===== 문서 발췌

Study/시행착오

[해결] pyspark로 mongoDB에서 데이터 불러오기

출처 https://thecodebuzz.com/python-pyspark-connect-to-mongodb/

안녕하세요, 이번에 대용량 시계열 데이터를 분석하기 시작하면서 겪었던 문제점과 해결 방안에 대해 남기기 위한 로그입니다. 저와 같은 문제를 겪은 국내/외 개발자들은 많았으나 에러가 왜 생겼는지, 해결 방법은 무엇인지 한 군데에서 깔끔하게 볼 수 있는 페이지는 없어 정리합니다.

Environment

* 사내 보안망으로 분리된 원격 서버 위에서 데이터 로딩이 필요했고, mongoDB는 사내 타 서버에 구축되어있는 상황

Ubuntu 20.04
python 3.10으로 셋팅한 Docker container 내부에서 작업 (다운그레이드한 3.8 환경 추가로 구축)

==========
===== 데이터셋 항목

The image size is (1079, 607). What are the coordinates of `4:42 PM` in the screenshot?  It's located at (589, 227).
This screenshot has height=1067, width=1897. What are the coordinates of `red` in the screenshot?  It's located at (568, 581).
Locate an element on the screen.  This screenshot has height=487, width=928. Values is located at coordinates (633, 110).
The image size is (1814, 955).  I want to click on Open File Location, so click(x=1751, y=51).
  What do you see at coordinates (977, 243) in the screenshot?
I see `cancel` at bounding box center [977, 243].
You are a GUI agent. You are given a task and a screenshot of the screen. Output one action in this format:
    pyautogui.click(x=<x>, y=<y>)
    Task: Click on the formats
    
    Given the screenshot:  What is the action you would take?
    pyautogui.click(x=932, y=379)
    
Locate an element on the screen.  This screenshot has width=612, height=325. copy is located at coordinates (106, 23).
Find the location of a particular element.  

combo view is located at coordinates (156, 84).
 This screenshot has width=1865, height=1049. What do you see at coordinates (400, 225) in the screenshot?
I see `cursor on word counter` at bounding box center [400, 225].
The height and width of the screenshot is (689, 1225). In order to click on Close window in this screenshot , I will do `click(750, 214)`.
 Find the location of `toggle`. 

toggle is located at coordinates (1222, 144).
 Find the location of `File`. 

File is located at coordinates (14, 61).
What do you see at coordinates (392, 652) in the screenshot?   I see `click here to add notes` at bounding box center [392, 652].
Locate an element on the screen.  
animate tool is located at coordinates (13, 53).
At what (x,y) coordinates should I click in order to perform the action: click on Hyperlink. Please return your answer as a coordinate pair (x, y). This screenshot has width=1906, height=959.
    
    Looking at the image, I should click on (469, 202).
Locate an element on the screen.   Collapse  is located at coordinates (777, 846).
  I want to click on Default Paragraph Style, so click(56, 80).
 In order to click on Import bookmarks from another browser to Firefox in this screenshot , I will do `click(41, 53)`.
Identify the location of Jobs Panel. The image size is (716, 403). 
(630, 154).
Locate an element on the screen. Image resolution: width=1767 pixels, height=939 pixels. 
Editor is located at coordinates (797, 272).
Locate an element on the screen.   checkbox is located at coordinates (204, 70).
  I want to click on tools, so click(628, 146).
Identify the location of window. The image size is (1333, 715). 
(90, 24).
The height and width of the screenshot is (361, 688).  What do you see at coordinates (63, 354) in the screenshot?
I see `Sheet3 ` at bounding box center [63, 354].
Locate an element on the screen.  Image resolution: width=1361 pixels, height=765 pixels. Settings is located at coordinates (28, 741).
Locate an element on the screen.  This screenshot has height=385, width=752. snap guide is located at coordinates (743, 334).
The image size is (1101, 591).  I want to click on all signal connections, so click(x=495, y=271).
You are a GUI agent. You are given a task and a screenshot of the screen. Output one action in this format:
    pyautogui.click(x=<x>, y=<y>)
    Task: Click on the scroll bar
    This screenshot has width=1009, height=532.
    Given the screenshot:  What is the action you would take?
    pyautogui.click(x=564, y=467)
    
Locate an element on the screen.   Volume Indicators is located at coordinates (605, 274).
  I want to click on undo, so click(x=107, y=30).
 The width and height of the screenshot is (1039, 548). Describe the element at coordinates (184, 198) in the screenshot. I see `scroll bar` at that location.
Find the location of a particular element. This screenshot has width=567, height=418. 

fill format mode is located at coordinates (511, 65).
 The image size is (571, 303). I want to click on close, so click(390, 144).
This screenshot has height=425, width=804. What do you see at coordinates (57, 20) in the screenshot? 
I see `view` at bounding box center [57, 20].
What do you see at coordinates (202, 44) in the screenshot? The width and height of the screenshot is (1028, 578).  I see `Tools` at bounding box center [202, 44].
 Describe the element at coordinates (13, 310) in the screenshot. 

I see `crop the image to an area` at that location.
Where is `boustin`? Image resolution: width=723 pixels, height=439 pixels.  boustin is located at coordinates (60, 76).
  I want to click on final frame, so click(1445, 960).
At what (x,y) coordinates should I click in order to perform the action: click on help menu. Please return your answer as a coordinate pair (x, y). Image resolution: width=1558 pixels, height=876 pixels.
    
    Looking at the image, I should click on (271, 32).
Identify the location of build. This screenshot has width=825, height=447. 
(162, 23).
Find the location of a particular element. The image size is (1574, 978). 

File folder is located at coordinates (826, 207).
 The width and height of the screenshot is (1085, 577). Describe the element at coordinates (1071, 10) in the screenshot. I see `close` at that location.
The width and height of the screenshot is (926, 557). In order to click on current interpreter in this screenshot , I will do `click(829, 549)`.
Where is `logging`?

==========

연습 문제 1 =>
pyspark와 mongoDB에 관한 위 발췌문에서 "안녕하세요, 이번에 대용량"으로 시작하는 문단을 핵심 사실은 살리고 두 문장으로 줄여 쓰세요.
연습 문제 2 =>
pyspark와 mongoDB에 관한 위 발췌문을 읽고 다음 질문에 짧게 답하세요.
(a) mongoDB는 어디에 구축되어 있었나요?
(b) 작업 환경의 Ubuntu 버전은 무엇인가요?
(c) 다운그레이드하여 추가로 구축한 python 환경의 버전은 무엇인가요?

모범 답안 1 =>
대용량 시계열 데이터 분석을 시작하면서 겪은 문제와 해결 방안을 남기는 로그입니다. 같은 문제를 겪은 국내외 개발자는 많았지만 에러 원인과 해결 방법을 한곳에서 깔끔하게 정리한 페이지가 없어 작성했습니다.

모범 답안 2 =>
(a) 사내 타 서버
(b) 20.04
(c) 3.8